I saw tears glistening in Paige’s eyes. Riley’s face was unreadable. I felt Joanna’s hand touch mine. I squeezed it briefly and then let go. I needed to get it all out. It was as if I were releasing a poison from my veins in being able to finally speak it all out loud.
“Viho couldn’t be certain that the council wasn’t visiting others in the tribe in their dreams as well. I couldn’t tell you even now if it was hysteria brought on by severe sleep deprivation or if there was any truth to his suspicions. But I humored him just in case it was the latter and made plans. We knew that we would need to hide you and Gabrielle both. If someone came for you, she could be hurt in the crossfire, and we couldn’t have that.”
“So you run,” Riley said gruffly. “You don’t give up. You don’t give your family away.”
I took a deep breath.
Did he think that I hadn’t gone over that decision with an anguish that took my breath away and made me want to curl up in a little ball each and every day?
“Viho convinced me to go away for your birth. We used the excuse of some tribal business to leave as close as we could to my due date, and then we used magic to induce your birth. Joanna came to be with me, and the original plan was that she would watch over the two of you until Viho determined it was safe for you to return.”

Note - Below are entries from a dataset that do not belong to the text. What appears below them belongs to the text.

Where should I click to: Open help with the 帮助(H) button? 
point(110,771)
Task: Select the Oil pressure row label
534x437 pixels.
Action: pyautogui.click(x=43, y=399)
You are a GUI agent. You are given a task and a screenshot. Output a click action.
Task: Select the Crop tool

“So what happened?” Riley was eager for the end of the story now.
“On the way back to the reservation, we were attacked. Viho was weakened by his lack of sleep and physical deterioration. Still, he was able to distract them to allow me to escape. I couldn’t go back to the reservation. I had no doubt that they waited for me there. But Viho had thought of everything. It was the worst case scenario. He sent me to the Sisters of St. Joseph, and I became Sister Alice.”
“Who attacked you?” Riley’s voice was harsh.

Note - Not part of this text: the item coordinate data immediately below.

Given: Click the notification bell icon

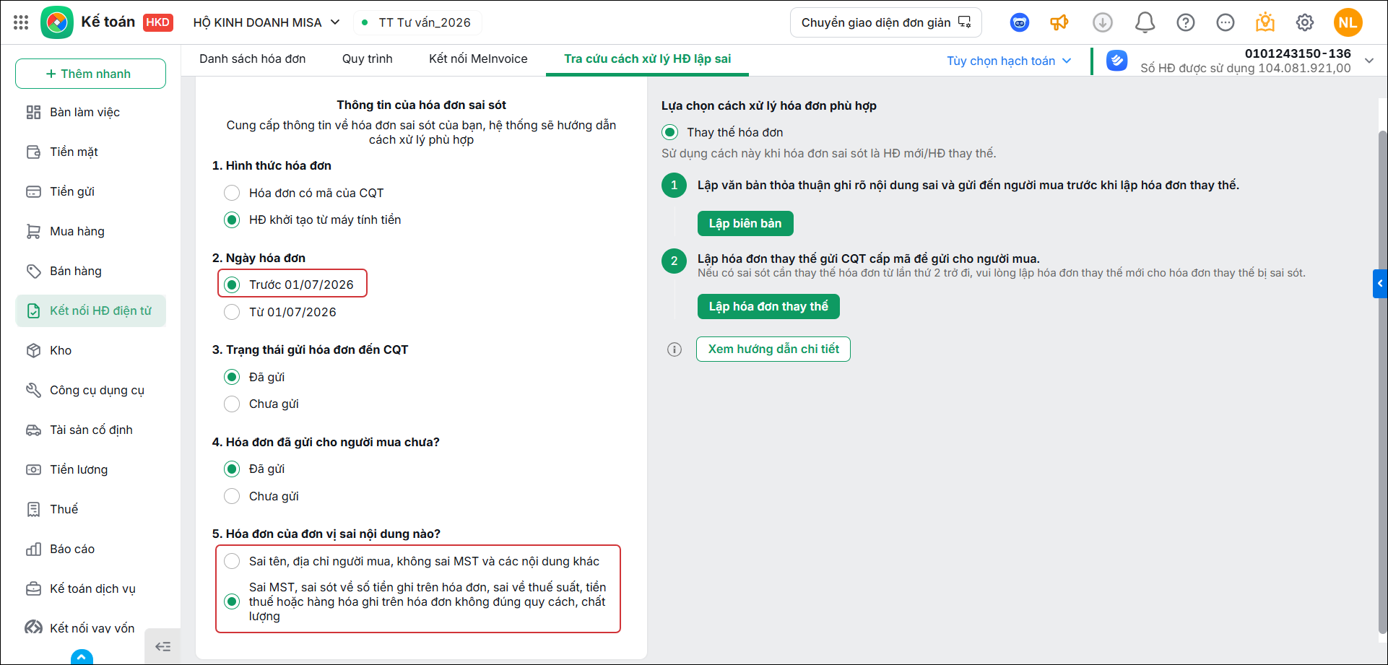Looking at the screenshot, I should 1145,22.
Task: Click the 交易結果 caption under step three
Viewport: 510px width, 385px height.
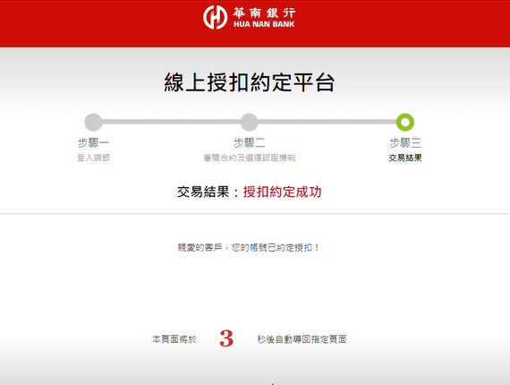Action: (x=405, y=158)
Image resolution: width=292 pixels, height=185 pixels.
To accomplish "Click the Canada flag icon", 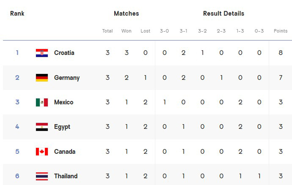I will coord(42,151).
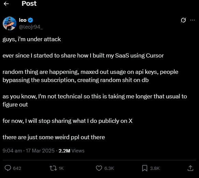Open the Grok slash-circle icon
The height and width of the screenshot is (178, 199).
point(183,20)
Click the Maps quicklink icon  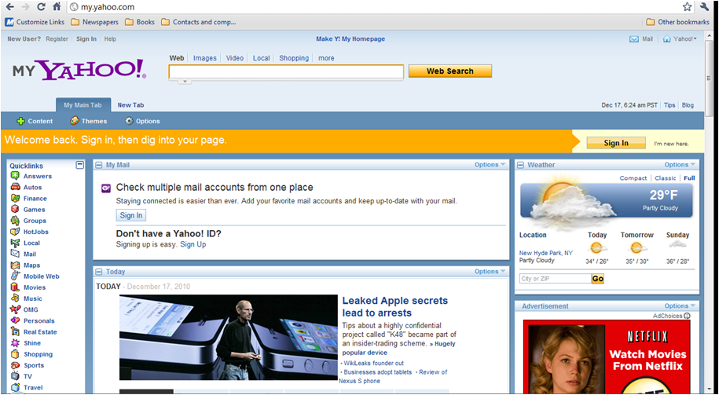click(15, 265)
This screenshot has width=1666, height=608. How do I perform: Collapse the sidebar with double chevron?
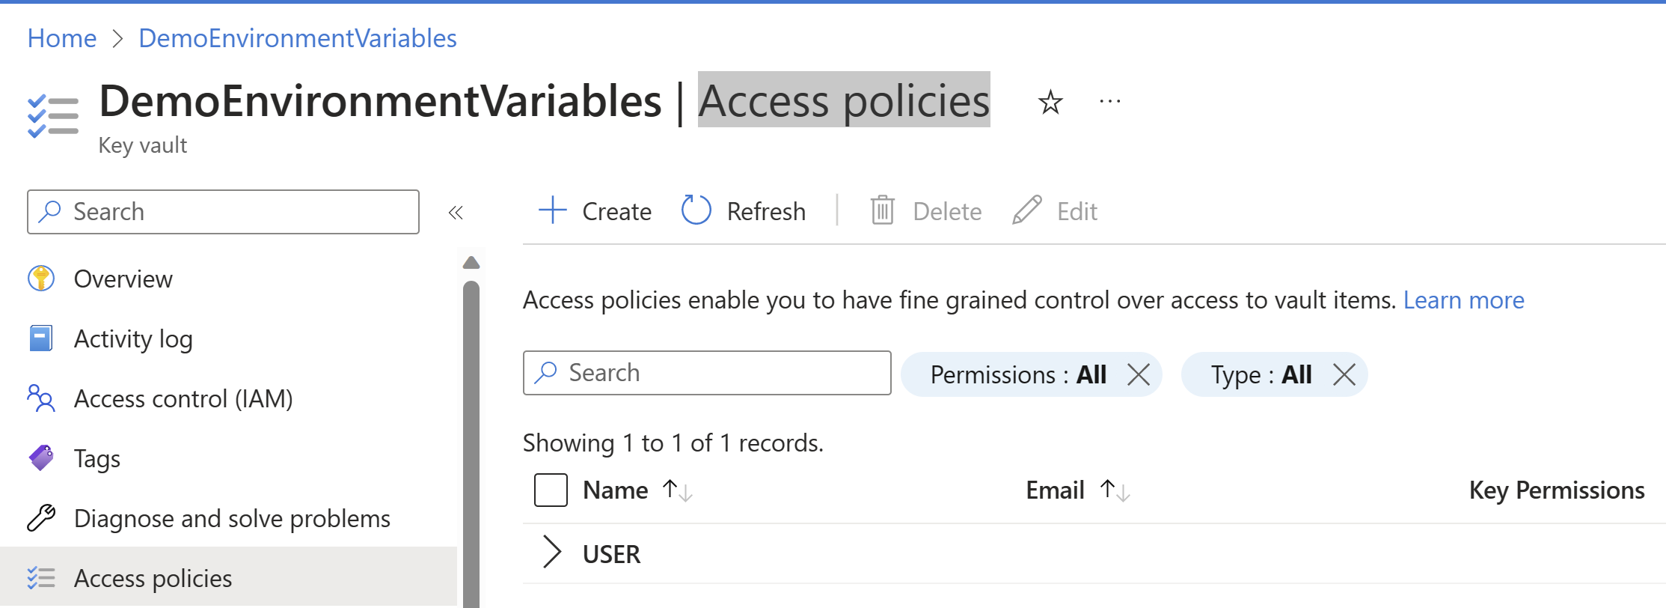[x=456, y=213]
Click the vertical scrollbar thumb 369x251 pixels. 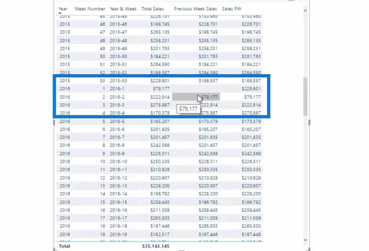click(x=305, y=97)
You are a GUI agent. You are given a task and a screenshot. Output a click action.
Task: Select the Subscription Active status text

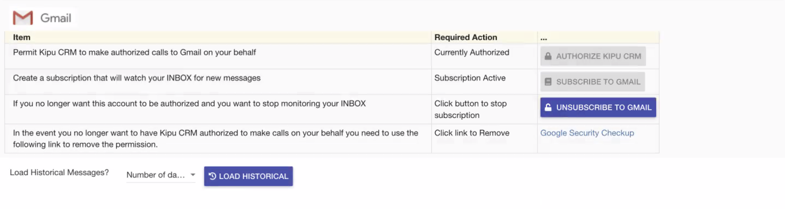pos(470,78)
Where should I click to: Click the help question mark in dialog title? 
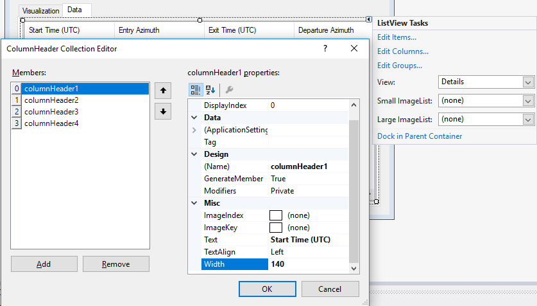[325, 48]
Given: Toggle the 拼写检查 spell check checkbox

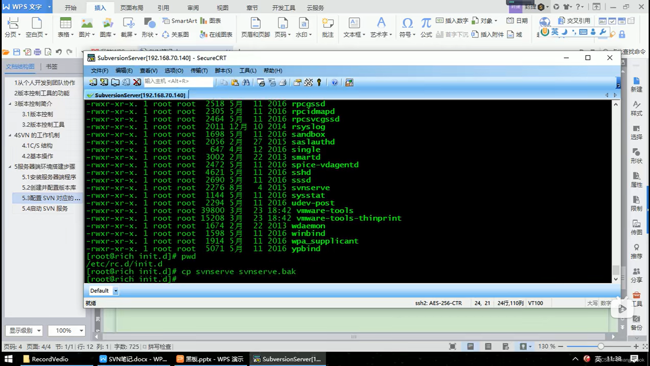Looking at the screenshot, I should pyautogui.click(x=145, y=347).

“You think it was demons, don’t you?” I said with a short bark of a laugh. “That would make sense. But it was one of those rare coalitions that occur when angels and demons unite.”

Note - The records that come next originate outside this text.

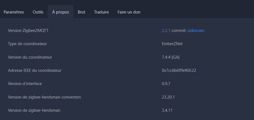Select the Version du coordinateur label
The width and height of the screenshot is (254, 120).
30,57
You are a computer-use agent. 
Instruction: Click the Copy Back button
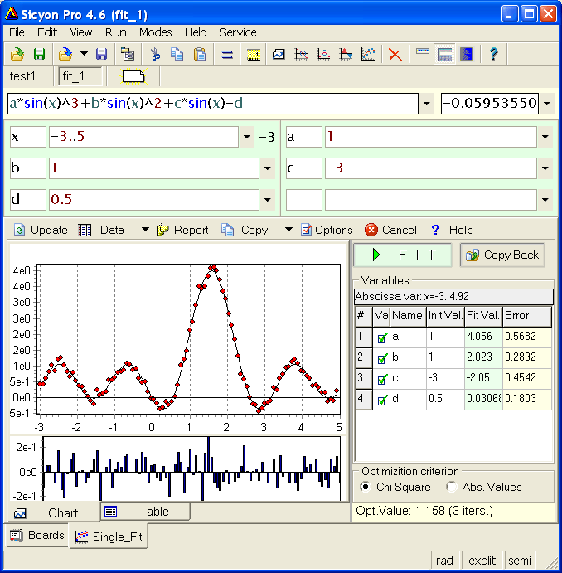click(x=502, y=255)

“Angels were in on it too? Why on earth would you become a nun?”
“I had to become someone else, and the church had access and information on all kinds of mysticism and goings on both here and on the other side of the veil. It wasn’t that strange to become interested in that sort of thing here and have access to that information. I was able to keep an ear to the ground so that I’d know if there were any threats to my children. And you were safer with Joanna in the normal world than they were with me. I hid in plain sight.”